Übertragende Sanierung

Übertragung eines noch werthaltigen Betriebs oder Betriebsteils aus der Insolvenzmasse auf einen neuen oder bestehenden Rechtsträger — rechtlich ein Asset-Deal, wirtschaftlich der häufigste Weg, Arbeitsplätze, Verträge und Geschäftswert über die Insolvenz hinaus zu retten.

Bei der übertragenden Sanierung verkauft der Insolvenzverwalter den lebensfähigen Kern eines insolventen Unternehmens — Betrieb, Betriebsteil oder einzelne Geschäftsbereiche — als Ganzes an einen Investor, statt das Unternehmen stillzulegen und einzeln zu verwerten. Rechtlich handelt es sich um einen klassischen Asset-Deal: Der Käufer erwirbt die betriebsnotwendigen Vermögensgegenstände, nicht die insolvente Gesellschaft selbst, die mit ihren Verbindlichkeiten zurückbleibt und anschließend liquidiert wird.

Davon zu unterscheiden ist die Sanierung im Rechtsträger — etwa über einen Insolvenzplan mit Share-Deal-Struktur —, bei der die insolvente Gesellschaft selbst fortbesteht und lediglich entschuldet wird. Die übertragende Sanierung ist demgegenüber der weitaus häufigere Weg: Praktisch immer läuft sie über eine bestehende oder eigens gegründete Auffanggesellschaft des Käufers, auf die Vermögenswerte, Verträge (mit Zustimmung der Vertragspartner) und — kraft § 613a BGB automatisch — die Arbeitsverhältnisse der übernommenen Mitarbeiter übergehen.

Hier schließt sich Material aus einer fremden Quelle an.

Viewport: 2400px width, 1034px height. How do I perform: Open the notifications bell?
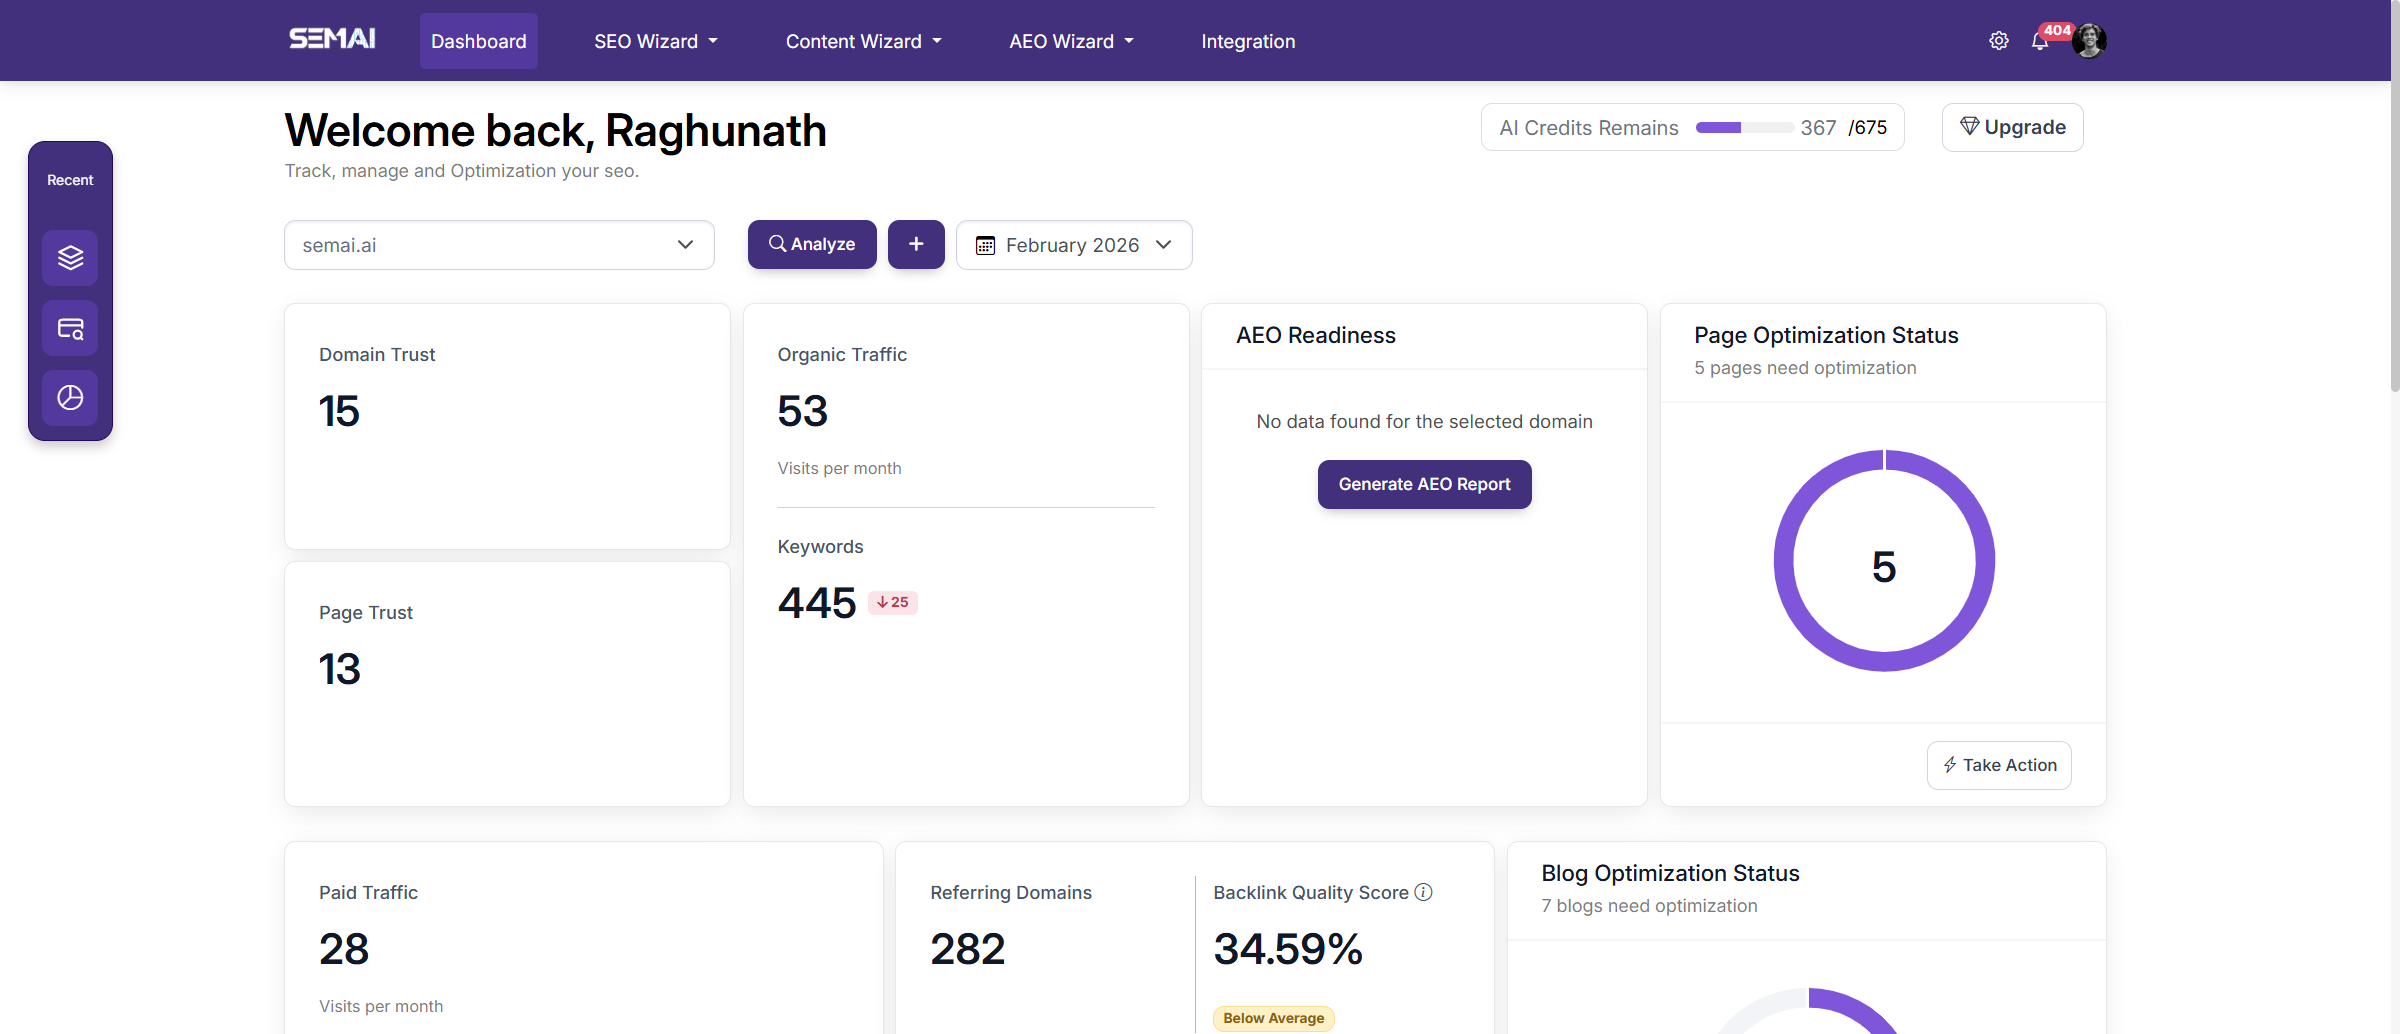(2040, 42)
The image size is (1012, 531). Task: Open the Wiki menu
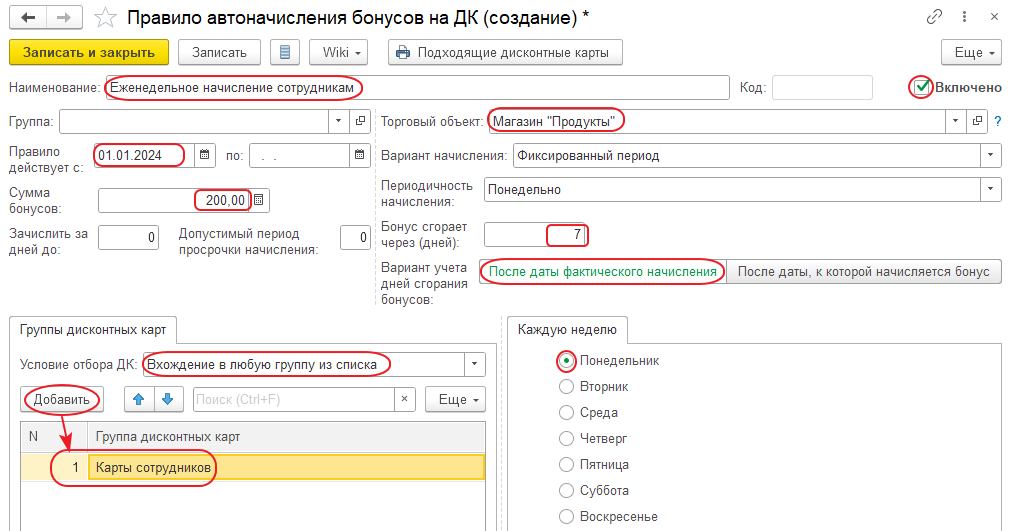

Für Käufer ist die übertragende Sanierung der Standardfall bei einem Erwerb aus der eröffneten Insolvenz: Sie erlaubt einen schnellen, oft binnen weniger Wochen nach Verfahrenseröffnung abgeschlossenen Erwerb des Going-Concern-Werts, ohne Altverbindlichkeiten zu übernehmen. Der Zeitdruck ist hoch — je länger ein Betrieb ohne Käufer weiterläuft, desto stärker sinkt der Fortführungswert, weshalb Verwalter frühzeitig, teils schon während der vorläufigen Verwaltung, einen Investorenprozess starten.